The NFL’s personal conduct policy used to include a phrase that made it clear that team owners were held to a higher standard than the players and as a result could face more punishment as a result of violations of the policy. But it appears that this phrase no longer exists.

According to a report from league insider Mike Florio of Pro Football Talk, the NFL has silently removed the phrase from the latest version of the league’s Personal Conduct Policy.

“A side-by-side comparison of the latest version of the policy (dated 2021) and the 2023 version, a copy of which PFT has obtained, reveals that one very important sentence has been removed: ‘Ownership and club or league management have traditionally been held to a higher standard and will be subject to more significant discipline when violations of the Personal Conduct Policy occur.’

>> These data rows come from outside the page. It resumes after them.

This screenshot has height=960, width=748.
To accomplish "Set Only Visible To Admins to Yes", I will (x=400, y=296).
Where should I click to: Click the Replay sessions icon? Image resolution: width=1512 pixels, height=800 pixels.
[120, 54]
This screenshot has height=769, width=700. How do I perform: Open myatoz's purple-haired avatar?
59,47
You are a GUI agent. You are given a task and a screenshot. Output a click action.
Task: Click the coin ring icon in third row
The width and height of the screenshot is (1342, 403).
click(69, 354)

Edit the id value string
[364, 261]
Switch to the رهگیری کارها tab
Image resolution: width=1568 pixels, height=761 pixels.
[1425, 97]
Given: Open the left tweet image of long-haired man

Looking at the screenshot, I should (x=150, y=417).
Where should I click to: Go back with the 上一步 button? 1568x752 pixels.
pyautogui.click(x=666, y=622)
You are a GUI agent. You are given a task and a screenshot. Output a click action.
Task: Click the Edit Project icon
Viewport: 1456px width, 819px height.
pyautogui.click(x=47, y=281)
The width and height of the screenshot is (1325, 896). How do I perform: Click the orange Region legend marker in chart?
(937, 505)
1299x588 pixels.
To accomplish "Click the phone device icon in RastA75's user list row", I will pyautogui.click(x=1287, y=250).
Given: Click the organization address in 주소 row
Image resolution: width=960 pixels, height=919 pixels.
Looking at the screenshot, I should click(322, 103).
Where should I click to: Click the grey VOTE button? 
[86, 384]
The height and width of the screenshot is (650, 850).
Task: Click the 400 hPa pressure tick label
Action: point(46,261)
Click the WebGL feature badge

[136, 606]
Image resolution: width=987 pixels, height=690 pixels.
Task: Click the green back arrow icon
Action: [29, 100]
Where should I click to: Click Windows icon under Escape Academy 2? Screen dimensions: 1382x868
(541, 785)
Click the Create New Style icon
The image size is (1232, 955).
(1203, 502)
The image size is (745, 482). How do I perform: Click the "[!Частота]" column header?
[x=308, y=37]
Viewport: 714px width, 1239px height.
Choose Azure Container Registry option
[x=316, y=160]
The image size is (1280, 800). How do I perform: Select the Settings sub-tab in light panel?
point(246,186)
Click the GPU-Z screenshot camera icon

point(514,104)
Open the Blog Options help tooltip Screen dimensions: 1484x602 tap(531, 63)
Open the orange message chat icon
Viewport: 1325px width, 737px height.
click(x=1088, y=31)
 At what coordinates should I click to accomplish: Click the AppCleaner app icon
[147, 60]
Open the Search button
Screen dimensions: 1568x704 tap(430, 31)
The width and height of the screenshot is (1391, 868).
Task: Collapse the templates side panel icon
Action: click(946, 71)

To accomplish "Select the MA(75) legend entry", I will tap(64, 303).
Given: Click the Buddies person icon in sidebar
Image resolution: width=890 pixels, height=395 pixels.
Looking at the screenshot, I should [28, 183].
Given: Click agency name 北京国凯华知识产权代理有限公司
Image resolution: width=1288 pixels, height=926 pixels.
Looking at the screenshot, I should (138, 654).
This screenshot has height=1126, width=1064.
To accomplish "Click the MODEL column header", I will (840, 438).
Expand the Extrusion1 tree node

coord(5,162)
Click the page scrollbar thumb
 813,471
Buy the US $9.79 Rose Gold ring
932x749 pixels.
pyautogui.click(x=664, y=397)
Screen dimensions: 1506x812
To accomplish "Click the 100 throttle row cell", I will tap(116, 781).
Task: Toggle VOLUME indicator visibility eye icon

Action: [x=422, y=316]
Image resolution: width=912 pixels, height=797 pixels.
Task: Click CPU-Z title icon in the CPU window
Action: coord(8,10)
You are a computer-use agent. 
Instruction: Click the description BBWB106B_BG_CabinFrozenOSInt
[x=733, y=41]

It’s gone. It has vanished. Deleted. Finito,” Florio wrote for Pro Football Talk.

Florio provided an update a few hours later, pointing out that this was only true for the policy given to the players, not the policy given to other league employees, which he theorizes is to prevent players from using previous this phrase as a defense against their own Personal Conduct Policy violations in the future.

“The statement in question, while removed from the policy applicable to players, appears in the separate policy applicable to league and non-player employees. It’s unclear why the sentence was removed from the policy that applies to players, other than to remove a defense for players based on the notion that owners and other non-players are held to a higher standard,” Florio wrote.

All in all, it’s a pretty shady move from the league.